The German private equity industry is going through a transitional stage that will consign to memory the frustrations of its early evolution and produce a more sustainable and attractive investment market, according to a report just published by AltAssets.
The drivers for a strong resumption in growth are firmly in place and will be more than adequate to overcome the mounting scepticism engendered in many institutional investors by the difficulties they have experienced in recent years, the report says. The result will be a distinct German model rather than Anglo-Saxon model of private equity.
The German private equity market has been an anticlimax for years. Investors have been sitting there waiting for the Mittelstand to produce deals like apples falling off trees but it turned out to be much slower and much harder work.

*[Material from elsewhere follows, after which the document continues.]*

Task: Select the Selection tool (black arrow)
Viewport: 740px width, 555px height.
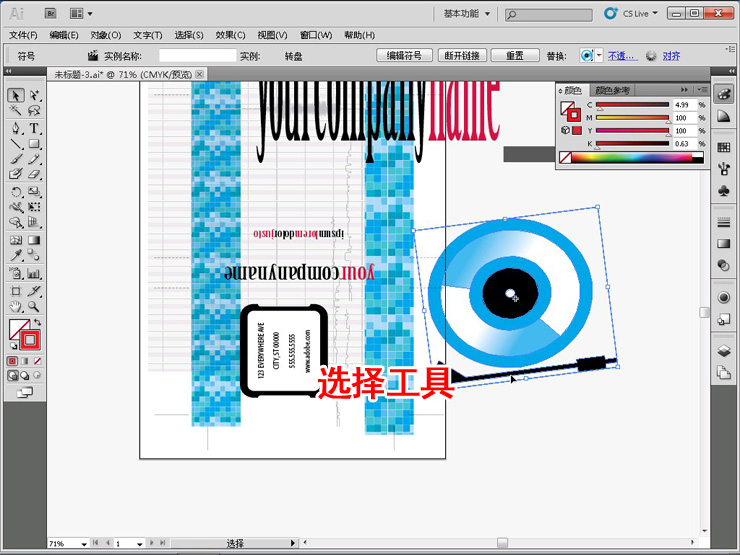Action: click(16, 96)
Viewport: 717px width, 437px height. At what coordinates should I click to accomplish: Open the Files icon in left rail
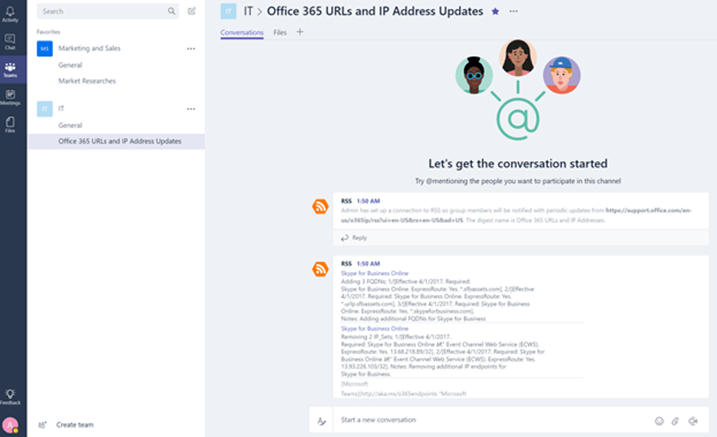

‘The supply of deal flow is just one of a series of misconceptions about the German market. The reality is something more subtle and complex but something that will, eventually, be much more supportive of a healthy private equity industry. The short-term will be tough but the outlook is bright,’ said Richard Sachar, managing director of Almeida Capital.
The report, sponsored by Bank of Scotland, looks in detail at the size and composition of the German market in the context of the country’s recent economic and political history. It describes legislative developments and looks at the rapid evolution of the industry since the mid 1990s. It also surveys the opinions of a wide selection of institutional investors, both domestic and foreign, and analyses their experiences of the market.